Payers can ensure that they are ready to compete in this new healthcare marketplace by following these three simple steps:
- Evaluate new healthcare business models: Payers should become familiar with the new business models that have been adopted or proposed, and should begin to make decisions related to which models they will want to support.
- Understand existing capabilities and identify gaps: Payers should carefully evaluate all of their existing systems and then determine which of the new healthcare business models cannot be supported by their current technology infrastructure.
- Implement required improvements: Once there is a clear understanding of both the new models that the payer wants to support and the limitations of their current systems, a plan should be created that details how the organization will transform its healthcare technology infrastructure in order to achieve its business goals. Given the rate of change in the market and the number of new options that will likely emerge over the next several years, payers should also make sure that they are choosing systems and technologies that will position them to be able to quickly and easily support additional models as they are announced.
Payers will continue to face significant changes over the coming years. Those that prepare now will find themselves ready to address many of the new opportunities that the market will offer. These industry leaders will have the opportunity to help shape the new world of 21st-century healthcare.
The patient will see you now
By Gary Kolbeck, president, LodgeNet Healthcare
The year of 2012 will mark the healthcare system’s shift to a true patient-centered focus that will have a profound and lasting impact on both patients and the healthcare delivery system. The push for greater patient-centeredness was one of the six goals identified in the Institute of Medicine’s landmark 2001 report, “Crossing the Quality Chasm.” So why – a full decade later – is patient engagement finally emerging as a priority?
Not surprisingly, the threat of financial penalties and the upside of improved outcomes are major drivers. Patient engagement requirements for hospitals (as contained in federal health-reform initiatives for value-based purchasing, meaningful use, avoidable hospital readmissions and the creation of ACOs) are jump-starting patient engagement efforts because non-compliance will substantially reduce Medicare reimbursement rates.
The soaring increase in often-preventable, lifestyle-related chronic conditions – which account for about three-quarters of all U.S. healthcare spending – has also created a sense of urgency. Research has shown that when patients become more knowledgeable about their conditions and understand the consequences of ignoring needed treatment and making poor behavior choices, they often stop being bystanders and start actively participating in their care.

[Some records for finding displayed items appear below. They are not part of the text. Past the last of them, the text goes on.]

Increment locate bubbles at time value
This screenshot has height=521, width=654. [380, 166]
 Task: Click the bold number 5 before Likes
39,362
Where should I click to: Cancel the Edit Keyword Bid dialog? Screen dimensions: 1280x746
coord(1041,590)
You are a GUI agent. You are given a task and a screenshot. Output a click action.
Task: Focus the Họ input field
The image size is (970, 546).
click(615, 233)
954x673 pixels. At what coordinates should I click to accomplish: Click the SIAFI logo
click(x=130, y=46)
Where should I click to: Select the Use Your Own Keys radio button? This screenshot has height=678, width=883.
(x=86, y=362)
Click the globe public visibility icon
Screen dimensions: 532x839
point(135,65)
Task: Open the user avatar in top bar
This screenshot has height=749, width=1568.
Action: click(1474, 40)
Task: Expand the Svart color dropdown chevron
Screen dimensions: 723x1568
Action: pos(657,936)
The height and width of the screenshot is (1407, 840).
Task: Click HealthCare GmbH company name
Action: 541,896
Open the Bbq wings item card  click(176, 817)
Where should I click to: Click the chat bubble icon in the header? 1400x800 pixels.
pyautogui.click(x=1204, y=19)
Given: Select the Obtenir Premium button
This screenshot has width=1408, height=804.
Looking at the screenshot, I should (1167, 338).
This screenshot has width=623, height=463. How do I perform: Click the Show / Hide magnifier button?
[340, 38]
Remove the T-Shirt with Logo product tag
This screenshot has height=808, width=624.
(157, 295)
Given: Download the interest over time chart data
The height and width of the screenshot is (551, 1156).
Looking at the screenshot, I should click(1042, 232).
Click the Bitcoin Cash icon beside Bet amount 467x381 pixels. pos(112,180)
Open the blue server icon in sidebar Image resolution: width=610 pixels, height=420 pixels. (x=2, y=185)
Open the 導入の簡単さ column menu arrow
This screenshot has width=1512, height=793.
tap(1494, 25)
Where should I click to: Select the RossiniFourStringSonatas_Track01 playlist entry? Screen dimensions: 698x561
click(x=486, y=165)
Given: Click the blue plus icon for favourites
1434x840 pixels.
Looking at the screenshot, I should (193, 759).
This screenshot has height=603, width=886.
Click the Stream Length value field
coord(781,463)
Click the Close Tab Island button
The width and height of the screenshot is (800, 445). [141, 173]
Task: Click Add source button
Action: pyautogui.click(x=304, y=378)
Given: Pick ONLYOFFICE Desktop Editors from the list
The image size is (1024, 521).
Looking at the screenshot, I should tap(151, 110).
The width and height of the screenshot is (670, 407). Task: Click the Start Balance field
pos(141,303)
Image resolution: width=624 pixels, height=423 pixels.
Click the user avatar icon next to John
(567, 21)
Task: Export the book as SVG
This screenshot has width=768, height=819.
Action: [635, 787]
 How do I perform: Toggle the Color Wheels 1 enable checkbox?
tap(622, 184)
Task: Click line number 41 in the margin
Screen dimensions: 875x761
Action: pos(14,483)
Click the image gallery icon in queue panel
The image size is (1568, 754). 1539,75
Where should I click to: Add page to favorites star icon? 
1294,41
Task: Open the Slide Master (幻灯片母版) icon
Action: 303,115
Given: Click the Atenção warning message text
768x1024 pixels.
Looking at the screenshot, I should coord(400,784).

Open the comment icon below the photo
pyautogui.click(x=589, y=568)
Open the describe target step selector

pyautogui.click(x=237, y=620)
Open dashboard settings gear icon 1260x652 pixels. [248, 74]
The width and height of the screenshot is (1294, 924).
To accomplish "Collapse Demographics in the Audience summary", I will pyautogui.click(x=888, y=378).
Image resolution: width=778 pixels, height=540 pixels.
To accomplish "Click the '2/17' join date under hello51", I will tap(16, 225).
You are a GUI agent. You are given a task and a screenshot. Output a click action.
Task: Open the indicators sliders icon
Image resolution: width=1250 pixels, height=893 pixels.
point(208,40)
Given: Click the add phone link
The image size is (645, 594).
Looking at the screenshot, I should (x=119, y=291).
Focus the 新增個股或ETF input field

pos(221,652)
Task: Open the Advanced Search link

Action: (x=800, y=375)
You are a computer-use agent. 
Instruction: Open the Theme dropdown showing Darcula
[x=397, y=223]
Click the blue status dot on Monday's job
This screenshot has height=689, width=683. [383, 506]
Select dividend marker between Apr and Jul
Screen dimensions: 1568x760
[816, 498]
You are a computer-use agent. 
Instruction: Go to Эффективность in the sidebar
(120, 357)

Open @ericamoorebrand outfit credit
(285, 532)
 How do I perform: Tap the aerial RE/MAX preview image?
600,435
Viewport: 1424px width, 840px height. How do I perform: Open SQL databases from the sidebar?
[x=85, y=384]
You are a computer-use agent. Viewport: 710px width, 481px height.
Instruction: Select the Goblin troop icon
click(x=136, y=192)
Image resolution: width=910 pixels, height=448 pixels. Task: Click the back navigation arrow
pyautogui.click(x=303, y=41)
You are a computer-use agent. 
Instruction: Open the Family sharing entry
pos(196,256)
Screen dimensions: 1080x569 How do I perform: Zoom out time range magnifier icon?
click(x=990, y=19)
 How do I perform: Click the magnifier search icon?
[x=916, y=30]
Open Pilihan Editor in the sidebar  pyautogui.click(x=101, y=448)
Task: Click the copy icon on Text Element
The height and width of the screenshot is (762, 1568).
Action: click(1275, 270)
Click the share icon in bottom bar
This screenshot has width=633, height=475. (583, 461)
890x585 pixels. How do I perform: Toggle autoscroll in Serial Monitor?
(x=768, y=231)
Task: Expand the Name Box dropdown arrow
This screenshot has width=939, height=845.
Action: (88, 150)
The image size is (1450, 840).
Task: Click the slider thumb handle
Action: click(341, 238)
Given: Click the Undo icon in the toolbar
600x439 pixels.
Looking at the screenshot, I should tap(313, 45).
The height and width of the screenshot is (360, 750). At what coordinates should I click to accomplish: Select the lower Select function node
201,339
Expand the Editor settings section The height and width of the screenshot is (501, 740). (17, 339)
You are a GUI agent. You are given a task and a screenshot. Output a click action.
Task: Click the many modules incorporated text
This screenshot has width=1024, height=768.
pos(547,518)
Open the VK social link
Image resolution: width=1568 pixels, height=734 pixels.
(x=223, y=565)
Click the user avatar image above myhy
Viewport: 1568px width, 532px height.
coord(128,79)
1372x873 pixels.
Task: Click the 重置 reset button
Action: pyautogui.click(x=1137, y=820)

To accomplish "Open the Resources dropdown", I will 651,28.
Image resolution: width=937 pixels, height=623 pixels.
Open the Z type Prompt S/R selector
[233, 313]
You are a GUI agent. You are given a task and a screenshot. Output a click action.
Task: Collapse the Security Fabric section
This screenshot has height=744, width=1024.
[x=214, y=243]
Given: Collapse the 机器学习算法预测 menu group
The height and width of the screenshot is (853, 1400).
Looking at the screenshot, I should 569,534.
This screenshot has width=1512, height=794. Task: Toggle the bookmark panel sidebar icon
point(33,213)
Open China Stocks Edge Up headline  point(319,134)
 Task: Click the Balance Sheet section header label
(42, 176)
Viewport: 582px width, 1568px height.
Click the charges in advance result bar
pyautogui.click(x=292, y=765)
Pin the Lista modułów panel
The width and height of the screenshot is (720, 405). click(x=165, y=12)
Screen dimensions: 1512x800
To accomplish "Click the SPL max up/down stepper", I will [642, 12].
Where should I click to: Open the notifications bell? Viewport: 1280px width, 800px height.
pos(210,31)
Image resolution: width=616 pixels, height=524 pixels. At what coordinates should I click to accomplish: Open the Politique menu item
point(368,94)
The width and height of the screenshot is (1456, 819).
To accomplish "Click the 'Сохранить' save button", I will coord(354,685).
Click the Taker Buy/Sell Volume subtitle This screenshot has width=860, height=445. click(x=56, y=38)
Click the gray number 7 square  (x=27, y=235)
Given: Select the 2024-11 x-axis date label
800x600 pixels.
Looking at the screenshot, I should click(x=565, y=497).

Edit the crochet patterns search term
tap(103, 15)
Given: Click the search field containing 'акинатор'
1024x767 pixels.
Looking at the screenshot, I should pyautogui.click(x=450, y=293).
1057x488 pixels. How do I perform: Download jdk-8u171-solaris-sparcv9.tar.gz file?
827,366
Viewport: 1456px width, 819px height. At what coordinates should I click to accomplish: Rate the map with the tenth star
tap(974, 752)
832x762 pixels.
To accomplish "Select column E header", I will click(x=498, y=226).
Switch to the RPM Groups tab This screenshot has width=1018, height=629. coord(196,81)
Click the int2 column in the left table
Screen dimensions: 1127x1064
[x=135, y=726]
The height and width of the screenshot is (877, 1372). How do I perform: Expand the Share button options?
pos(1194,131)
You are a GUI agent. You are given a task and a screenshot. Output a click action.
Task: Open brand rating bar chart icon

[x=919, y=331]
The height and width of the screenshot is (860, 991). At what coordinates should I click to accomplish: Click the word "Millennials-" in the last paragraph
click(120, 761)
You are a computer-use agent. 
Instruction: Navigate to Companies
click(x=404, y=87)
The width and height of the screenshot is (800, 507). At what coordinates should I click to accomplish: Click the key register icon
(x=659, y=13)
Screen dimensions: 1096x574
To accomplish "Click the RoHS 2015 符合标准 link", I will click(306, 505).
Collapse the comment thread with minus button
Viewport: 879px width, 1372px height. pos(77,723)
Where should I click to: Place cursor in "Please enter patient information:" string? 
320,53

As patient engagement becomes a priority, many hospitals will leverage their existing in-room TVs to empower patients via the use of an interactive system that includes shared decision-making tools, personalized information and education videos prescribed by care team members. Following discharge, patients will continue to receive education content and helpful information (such as medication and testing reminders) via cell phones, computers and other web-enabled devices. In addition, patient-initiated data captured during hospitalization will be shared with other care providers via EMRs, thus improving communications across the care continuum.
Patient engagement will continue to gain ground in 2012, resulting in improved care transitions, better clinical outcomes and reduced preventable readmissions.